As your typical American child with pre-occupied and busy parents, I was raised by a television. My worldview is likely shaped by TV more than I realize and more than I'm willing to accept. I became completely immersed in the medium when we installed a DVR system in my home that allowed me to have all of the shows I wanted to watch in one place at my own convenience. Likewise, I did not become truly passionate about film until I discovered the joy of torrenting and video pirating.
One day while in college, I had the spontaneous realization that movies were my one true love and they became my focus of study. It became more and more evident in my film classes, though I've never used the personal identifier of, "feminist,"that I always pointed out the way women were portrayed in the story. I soon learned of a feminist evaluation of film called The Bechdel Test which simply assesses whether or not a movie contains a conversation between two women on a topic other than a man. I was shocked to discover the enormous amount of films that fail the test.

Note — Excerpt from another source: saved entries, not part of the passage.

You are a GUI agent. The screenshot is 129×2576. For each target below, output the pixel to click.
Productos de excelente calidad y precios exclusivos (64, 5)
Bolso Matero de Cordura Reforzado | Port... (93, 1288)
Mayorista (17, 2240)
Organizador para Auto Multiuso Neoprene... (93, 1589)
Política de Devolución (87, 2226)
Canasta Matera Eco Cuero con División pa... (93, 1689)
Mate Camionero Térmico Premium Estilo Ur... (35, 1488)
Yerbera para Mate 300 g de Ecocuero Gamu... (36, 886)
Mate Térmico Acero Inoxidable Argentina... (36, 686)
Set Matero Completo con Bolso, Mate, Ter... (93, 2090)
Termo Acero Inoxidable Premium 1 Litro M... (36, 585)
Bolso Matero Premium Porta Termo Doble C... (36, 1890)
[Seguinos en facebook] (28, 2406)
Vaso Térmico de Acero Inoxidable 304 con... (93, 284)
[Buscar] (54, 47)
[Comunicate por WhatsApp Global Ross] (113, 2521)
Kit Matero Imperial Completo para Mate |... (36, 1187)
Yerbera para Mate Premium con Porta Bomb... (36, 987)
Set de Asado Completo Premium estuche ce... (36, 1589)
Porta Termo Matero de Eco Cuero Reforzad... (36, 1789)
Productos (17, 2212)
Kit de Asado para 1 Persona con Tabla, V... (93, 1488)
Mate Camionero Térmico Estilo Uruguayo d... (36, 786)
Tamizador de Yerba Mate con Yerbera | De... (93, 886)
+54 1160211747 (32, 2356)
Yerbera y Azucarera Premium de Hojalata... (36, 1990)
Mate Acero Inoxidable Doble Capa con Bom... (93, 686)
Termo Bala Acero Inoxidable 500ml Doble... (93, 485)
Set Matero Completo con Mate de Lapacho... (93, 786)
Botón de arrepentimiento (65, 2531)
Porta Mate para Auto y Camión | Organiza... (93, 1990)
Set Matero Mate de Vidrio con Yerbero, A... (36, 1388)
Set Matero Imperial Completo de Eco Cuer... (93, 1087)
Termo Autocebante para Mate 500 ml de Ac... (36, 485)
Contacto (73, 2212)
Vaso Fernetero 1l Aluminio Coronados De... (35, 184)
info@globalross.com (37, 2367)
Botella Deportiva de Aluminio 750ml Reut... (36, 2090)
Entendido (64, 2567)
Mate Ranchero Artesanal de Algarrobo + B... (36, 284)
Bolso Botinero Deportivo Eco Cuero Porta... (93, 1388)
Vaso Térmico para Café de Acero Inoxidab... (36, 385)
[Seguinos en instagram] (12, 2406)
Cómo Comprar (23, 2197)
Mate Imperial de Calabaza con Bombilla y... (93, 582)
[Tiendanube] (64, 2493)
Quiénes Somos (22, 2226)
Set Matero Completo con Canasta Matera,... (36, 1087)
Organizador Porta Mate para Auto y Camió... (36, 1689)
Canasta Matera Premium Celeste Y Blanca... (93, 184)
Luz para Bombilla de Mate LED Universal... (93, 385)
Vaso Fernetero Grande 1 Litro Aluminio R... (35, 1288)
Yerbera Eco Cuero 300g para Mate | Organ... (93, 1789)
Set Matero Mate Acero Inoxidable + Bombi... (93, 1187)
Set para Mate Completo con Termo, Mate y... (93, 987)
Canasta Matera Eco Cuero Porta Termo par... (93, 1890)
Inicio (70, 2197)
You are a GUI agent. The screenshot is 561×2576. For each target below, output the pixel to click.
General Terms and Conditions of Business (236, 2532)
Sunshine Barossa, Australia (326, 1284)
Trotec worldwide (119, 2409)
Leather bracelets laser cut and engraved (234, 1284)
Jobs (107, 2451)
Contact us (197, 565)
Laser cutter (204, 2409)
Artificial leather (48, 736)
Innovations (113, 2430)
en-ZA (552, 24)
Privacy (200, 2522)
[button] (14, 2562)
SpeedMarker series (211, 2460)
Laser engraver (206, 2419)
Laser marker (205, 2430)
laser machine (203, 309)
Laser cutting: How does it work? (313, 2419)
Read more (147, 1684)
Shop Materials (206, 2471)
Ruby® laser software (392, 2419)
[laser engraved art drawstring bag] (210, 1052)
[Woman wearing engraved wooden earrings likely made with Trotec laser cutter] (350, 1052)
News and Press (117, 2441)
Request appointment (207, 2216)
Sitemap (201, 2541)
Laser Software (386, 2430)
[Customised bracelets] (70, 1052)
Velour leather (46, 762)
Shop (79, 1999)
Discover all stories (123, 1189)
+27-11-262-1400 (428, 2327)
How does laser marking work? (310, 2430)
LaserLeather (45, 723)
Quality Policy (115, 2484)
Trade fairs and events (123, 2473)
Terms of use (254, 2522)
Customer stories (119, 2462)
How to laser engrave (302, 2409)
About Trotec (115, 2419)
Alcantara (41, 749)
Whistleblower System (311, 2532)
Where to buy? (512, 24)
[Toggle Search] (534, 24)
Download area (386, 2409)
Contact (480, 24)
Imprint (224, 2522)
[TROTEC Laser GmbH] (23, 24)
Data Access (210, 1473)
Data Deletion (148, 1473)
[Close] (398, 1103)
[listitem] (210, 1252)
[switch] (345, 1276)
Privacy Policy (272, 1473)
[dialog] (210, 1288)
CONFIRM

Women, as one of the two traditionally-accepted genders, have clearly been present in the media of film & television since each of their inceptions. The portrayal of the female, however, has remained far less static than that of the male. Traditional archetypes of homemaker, mother, and temptress as seen through American TV and movies served as a reflection of the social and cultural roles of woman. These media not only reinforced notions about women of the time, but shaped them. They have especially shaped our collective memory of the function American women served in the first half of the 20th century; like our perception of women in the '50s through the lens of characters like June Cleaver. I intend to examine all of these facets here over the next several weeks.